A lot has been said about Steve Carell’s performance. He’s completely unrecognizable, transformed under a prosthetic nose and make-up. Director Bennett Miller withdraws on fully introducing Carell through close-up for a couple of minutes. Because of this, he feels alien like throughout the entire film; distant, cold, and unsettling. It’s externally a change, but the truly haunting power of Carell’s work is internal and performed. His ticks, mannerisms, and speech patterns produce a “coiled snake” who we’re waiting for to strike.
It is a testament to both the actors and the director that these internal character dynamics are as effective as they are.
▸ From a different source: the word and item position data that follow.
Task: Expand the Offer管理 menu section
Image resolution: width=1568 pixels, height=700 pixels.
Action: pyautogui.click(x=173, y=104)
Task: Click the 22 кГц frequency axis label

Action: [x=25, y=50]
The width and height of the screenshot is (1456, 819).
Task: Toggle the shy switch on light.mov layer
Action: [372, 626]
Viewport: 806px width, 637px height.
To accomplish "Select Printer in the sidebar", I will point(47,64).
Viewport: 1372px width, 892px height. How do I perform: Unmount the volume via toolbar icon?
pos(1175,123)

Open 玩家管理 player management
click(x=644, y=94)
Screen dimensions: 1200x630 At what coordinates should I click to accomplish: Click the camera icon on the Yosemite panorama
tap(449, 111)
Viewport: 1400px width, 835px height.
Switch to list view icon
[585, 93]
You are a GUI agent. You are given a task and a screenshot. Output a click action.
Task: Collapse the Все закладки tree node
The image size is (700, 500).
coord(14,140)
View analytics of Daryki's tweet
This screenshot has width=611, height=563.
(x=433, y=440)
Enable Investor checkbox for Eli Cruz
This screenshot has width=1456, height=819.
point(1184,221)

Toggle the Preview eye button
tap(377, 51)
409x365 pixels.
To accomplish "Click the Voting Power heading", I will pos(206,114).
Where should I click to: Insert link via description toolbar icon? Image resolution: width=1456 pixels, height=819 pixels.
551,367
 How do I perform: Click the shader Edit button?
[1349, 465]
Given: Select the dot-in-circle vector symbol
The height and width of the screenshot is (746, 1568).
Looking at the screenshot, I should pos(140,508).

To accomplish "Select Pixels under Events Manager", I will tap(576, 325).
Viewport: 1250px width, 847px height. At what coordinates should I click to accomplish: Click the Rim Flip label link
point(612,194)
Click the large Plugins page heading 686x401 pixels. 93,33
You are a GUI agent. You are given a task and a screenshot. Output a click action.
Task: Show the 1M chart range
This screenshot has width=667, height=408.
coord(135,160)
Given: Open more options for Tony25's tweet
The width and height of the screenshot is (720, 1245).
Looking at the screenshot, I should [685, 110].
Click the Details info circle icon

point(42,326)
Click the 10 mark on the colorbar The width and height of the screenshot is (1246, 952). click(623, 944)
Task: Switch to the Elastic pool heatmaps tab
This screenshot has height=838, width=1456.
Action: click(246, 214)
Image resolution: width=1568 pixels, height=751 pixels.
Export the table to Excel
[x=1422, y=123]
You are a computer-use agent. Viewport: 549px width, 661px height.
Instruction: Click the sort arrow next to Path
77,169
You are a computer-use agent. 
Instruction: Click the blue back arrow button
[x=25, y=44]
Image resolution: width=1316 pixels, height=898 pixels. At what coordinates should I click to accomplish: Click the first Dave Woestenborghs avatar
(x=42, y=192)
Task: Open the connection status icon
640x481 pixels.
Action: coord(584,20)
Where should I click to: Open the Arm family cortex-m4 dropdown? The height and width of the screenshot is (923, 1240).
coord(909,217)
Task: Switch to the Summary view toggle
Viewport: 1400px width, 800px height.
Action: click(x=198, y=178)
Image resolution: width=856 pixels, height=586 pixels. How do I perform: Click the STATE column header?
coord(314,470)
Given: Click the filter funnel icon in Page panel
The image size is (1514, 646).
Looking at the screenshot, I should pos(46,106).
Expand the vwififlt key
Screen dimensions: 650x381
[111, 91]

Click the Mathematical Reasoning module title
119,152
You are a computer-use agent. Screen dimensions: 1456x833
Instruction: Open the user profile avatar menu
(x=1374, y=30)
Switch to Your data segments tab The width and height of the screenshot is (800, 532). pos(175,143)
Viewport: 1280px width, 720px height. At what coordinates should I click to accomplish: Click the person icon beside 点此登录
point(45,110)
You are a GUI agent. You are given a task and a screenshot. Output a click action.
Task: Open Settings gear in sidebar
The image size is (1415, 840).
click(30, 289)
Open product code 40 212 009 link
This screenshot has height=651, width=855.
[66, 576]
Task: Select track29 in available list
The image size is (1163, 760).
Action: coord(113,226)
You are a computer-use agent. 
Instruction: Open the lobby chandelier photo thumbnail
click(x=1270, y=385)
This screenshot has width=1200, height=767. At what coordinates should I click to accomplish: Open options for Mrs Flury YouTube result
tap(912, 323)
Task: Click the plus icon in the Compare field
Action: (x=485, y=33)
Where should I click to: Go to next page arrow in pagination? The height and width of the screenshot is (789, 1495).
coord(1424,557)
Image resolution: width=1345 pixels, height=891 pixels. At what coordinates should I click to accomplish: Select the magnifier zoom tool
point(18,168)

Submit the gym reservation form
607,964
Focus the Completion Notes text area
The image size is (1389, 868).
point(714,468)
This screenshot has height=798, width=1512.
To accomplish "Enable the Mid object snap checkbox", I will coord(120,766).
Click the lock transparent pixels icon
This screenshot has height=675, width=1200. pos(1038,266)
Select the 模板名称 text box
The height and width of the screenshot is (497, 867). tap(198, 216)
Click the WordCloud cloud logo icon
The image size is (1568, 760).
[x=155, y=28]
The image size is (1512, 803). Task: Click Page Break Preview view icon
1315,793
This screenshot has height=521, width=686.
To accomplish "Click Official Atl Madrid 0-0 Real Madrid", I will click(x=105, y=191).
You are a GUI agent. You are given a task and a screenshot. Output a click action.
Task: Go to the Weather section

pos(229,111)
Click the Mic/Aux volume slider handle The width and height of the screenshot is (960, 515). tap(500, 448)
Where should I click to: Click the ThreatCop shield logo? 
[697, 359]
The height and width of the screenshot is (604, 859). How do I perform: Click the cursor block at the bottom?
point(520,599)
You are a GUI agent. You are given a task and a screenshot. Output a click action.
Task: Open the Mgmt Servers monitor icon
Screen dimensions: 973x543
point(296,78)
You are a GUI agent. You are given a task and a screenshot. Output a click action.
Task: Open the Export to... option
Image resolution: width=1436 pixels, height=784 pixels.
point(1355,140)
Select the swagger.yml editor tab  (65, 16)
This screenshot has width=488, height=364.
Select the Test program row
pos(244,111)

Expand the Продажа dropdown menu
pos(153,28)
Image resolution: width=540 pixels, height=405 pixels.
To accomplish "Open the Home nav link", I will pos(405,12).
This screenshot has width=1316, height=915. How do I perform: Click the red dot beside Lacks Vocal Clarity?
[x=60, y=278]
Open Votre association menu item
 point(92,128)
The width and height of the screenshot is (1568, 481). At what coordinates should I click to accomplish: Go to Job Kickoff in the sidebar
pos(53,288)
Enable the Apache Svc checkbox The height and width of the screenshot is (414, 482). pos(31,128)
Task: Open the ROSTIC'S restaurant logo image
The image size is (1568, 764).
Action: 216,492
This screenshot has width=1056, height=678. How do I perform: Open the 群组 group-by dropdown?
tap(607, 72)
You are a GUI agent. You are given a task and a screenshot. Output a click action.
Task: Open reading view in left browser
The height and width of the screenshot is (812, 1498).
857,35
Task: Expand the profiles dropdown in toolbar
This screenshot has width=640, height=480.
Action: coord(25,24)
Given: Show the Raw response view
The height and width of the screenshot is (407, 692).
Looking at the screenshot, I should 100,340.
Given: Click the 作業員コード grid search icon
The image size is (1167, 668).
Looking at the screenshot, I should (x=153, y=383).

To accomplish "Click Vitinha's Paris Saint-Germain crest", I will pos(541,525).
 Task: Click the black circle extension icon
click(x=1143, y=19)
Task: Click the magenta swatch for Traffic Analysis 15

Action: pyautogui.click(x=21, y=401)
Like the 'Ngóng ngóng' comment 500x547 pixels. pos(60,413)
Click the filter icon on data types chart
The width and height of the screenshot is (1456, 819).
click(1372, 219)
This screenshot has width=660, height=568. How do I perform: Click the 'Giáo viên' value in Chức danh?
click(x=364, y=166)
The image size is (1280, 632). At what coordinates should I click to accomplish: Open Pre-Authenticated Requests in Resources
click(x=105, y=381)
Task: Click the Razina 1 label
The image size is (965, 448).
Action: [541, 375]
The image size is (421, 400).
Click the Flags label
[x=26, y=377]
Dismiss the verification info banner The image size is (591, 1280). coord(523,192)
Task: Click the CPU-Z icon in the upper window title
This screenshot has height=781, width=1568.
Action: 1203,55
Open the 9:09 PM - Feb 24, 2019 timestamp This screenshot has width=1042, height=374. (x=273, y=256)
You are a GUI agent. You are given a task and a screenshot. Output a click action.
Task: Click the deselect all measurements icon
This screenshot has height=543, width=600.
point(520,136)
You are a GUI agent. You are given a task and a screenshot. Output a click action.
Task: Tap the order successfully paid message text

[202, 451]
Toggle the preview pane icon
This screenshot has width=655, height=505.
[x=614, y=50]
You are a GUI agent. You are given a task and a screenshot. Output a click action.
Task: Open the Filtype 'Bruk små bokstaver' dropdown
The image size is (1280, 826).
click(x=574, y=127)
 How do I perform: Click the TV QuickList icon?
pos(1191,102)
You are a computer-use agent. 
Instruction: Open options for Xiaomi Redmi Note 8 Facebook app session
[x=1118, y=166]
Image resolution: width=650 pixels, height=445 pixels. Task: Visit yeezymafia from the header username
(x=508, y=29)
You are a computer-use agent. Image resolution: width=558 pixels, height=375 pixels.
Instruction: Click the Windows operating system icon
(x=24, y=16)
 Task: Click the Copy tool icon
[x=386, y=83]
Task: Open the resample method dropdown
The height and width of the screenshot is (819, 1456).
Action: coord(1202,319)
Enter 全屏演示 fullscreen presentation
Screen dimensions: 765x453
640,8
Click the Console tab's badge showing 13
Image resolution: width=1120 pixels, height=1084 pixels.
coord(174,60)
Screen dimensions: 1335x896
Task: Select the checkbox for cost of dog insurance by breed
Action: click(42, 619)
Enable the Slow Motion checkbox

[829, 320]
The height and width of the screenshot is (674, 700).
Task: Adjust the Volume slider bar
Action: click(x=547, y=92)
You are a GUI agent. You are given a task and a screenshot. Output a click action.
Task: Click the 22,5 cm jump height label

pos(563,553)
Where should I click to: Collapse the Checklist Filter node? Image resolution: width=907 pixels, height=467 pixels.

Almost all of the emotions and changes are reserved and internalized. Tatum is the only one who is given moments to erupt with emotion, but they never feel out-of-place. Both he and du Pont live in the shadows of others. His outbursts are culminations of events and circumstance. Channing Tatum, who for a long period of time was one of my least favorite actors working, turned me into a fan with his work here. He embodies the role of a hulking wrestler who does not appear to be very bright to its fullest.
I feel I’m in the minority by saluting Mark Ruffalo as the strongest actor in the film. All three lead actors are at the top of their respective games, but Dave is the easiest person to over simplify. He’s the loving, wise, and dedicated older brother that I’m sure a lot of people have had. At the same time, he exudes something that neither Mark nor du Pont has; confidence. While he’s soft-spoken and most likely frustrated, his quiet demeanor presents him as honest but struggling with his own convictions. My favorite scene in the film is when Dave is told to praise du Pont as a great coach for a documentary du Pont is manufacturing. He tries to lie, but is unable to betray his beliefs. Ruffalo says so much with so little, which is pretty ironic for an actor who so effortlessly portrayed the Hulk not too long ago.
While there is so much to admire in Foxcatcher, I do not think it will appeal to everyone. Its slow burn pacing might distance you, but I view that as an advantage to let the uneasiness get that much more under your skin. It’s an incredibly cold film as well both in substance and in its style. The cinematography is very bleak, oftentimes eclipsed with fog and winter elements. These choices make the warm moments all the more relieving. The conclusion is both shocking and inevitable based on the sense of dread throughout the entire movie. If you do know the true events, it won’t really surprise you. If you don’t, then Foxcatcher may take you on that much more of a journey. Aside from a few minor nitpicks and slow moments, this is one of my favorite films of 2014. I do recommend it to everyone for the top-notch performances, but your own preferences as far as what films you enjoy will dictate how you feel coming out of the theater.